Our study has a number of strengths. We used a large population-based sample; our results are therefore likely to be generalisable to a range of older South Africans living in rural environments. Our missing data rate was low, and the use of several score variants assists both with future efforts to implement such scores in practice, and with comparisons across populations. A number of weaknesses should also be highlighted. Our approach is slightly different from the original approach used by Fried et al. [1], which could have affected the prevalence of frailty that we found. However, the prevalence of frailty was similar across a range of scores utilising different components, including components used as an alternative to the exhaustion component of frailty, which we were unable to measure in the same way as Fried et al. in our cohort. Our data are derived from a research-based cohort study, not from clinical practice, and it remains to be seen how easy it is to implement these phenotypic scores in clinical practice, particularly in environments with constrained resources and few trained staff. Those in the youngest age group (40–49 year olds) are underrepresented in the HAALSI population in comparison to the whole HDSS population; a significant number of people in this age group are in work, often migrate for work, and hence fall outside the residency inclusion criteria that HAALSI employed in selecting the study population. The lack of long-term follow up data in the HAALSI project limits our ability to test how frailty scores predict onset of ADL limitation, though planned HAALSI follow-up surveys will allow for these analyses in future. Whilst the ability of frailty scores to predict hospitalisation and the need for institutional care is an important consideration in high-income countries, many older people in our study area do not have access to, or choose not to access, hospital services. Similarly, institutional care in our study area is extremely limited and this is thus a less relevant endpoint in this population.

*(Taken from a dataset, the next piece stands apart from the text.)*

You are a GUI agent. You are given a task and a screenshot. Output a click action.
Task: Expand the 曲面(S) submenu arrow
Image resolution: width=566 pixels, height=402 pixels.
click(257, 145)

How might phenotypic frailty scores be useful for future care and research? Firstly, the ability to measure frailty allows this to be used as a covariate in future analyses, particularly those examining the relationship between morbidity and outcomes. Secondly, the ability to identify frailty and pre-frailty will allow research on the determinants and consequences of frailty in this, and other sub-Saharan African populations. Ultimately identification of risk factors for frailty will permit the development of successful prevention strategies, and the ability to identify pre-frailty will potentially provide a window of opportunity for interventions to prevent progression to frailty. Within clinical practice, an easy to use frailty score will allow identification of those at risk of adverse health and functional outcomes, allowing planning of future health and social care needs at a population level.

Conclusion

We have shown that phenotypic frailty scores can be derived in this older South African population, and that the components of such scores can be varied, albeit with some variation in measured prevalence of frailty. We have also demonstrated evidence of validity – frailty scores were associated with worse health, wellbeing and earlier death. Such scores will help to target interventions to prevent and treat frailty at an individual or community level – particularly comprehensive geriatric assessment, but also pleiotropic interventions (e.g. exercise and nutrition interventions) to delay the onset of adverse outcomes in older people. Whilst such interventions still require development and testing in sub-Saharan African populations, identification of those more likely to benefit is an important first step in addressing this issue, which will only increase in importance in the coming years.